Mr. Glen Allen contestants put aside their competitiveness for a group dance. This was one of the most highly anticipated events of the evening. Picture taken by Maggie Nuckols.

As per tradition, the event was broken up into eight parts: the group dance, group roll call, individual costume portions, the talent show, formal wear, selection of the top five, questioning of the top five, and selection of the winner.

The event started at 7:00pm, the doors opening at 6:30pm for any students who wanted to be there early and ensure they got good seating. Tickets had been available for purchase during school lunches prior to the event, but students were also able to buy tickets at the door if they had not purchased them prior.

Mr. Glen Allen 2018 opened with a bang, one of the notable events, the group dance, announcing the beginning of the event.

After the event was over, all contestants and their dates gathered for a group picture. Also pictured to the left are event organizers Ms. Carpenter and Mr. Dean. Picture taken by Maggie Nuckols.

Contestants dressed in white button-ups and dark shorts, a Mr. Glen Allen opening dance signature, to wow the crowd with their moves. Using popular music and, at times, risqué dancing, they easily wowed the crowd and got everyone excited for what was to come.

Afterwards, contestants did a roll call, getting into a semi-circle formation and introducing themselves to the crowd via the popular “roll call” song accompanied by a dance.

TRY IT: State whether each statement agrees with the account of Mr. Glen Allen 2018, answering yes or no and quoting the deciding words: 1. The event was divided into eight parts. 2. Tickets could be purchased only during school lunches. 3. The doors opened at 7:00pm. The items that come next have no connection to the account of Mr. Glen Allen 2018.

MATERIAL SHOWN:
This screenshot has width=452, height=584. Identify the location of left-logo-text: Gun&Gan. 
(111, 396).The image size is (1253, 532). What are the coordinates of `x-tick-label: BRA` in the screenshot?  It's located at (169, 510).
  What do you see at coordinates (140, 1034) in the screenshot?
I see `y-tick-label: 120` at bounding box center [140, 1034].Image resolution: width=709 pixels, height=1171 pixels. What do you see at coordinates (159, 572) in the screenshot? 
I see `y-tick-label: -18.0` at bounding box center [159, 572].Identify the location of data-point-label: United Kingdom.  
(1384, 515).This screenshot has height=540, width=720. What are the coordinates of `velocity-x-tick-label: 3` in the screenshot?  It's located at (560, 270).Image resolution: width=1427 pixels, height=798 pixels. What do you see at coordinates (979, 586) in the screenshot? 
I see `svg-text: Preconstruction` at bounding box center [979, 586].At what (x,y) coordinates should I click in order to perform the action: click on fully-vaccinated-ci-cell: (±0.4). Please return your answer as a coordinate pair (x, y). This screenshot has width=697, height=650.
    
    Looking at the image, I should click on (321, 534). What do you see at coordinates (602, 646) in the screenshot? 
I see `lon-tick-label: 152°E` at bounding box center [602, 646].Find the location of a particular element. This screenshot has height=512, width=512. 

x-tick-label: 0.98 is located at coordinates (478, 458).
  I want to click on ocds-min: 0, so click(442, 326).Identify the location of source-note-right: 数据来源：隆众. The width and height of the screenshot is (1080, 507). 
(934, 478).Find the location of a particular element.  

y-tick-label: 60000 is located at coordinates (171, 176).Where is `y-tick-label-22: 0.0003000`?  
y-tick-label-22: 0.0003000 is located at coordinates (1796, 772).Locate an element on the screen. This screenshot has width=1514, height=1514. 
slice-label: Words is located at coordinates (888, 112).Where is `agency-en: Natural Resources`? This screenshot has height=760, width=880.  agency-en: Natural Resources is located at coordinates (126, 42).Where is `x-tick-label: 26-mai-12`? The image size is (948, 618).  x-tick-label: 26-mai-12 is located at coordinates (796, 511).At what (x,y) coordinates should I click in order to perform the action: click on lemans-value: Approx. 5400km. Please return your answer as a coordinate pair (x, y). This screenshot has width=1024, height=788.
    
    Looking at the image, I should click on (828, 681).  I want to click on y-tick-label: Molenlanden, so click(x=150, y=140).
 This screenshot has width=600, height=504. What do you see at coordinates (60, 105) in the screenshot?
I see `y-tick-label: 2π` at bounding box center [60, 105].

RESPONSE:
1. Yes: "the event was broken up into eight parts"
2. No: "students were also able to buy tickets at the door if they had not purchased them prior"
3. No: "the doors opening at 6:30pm"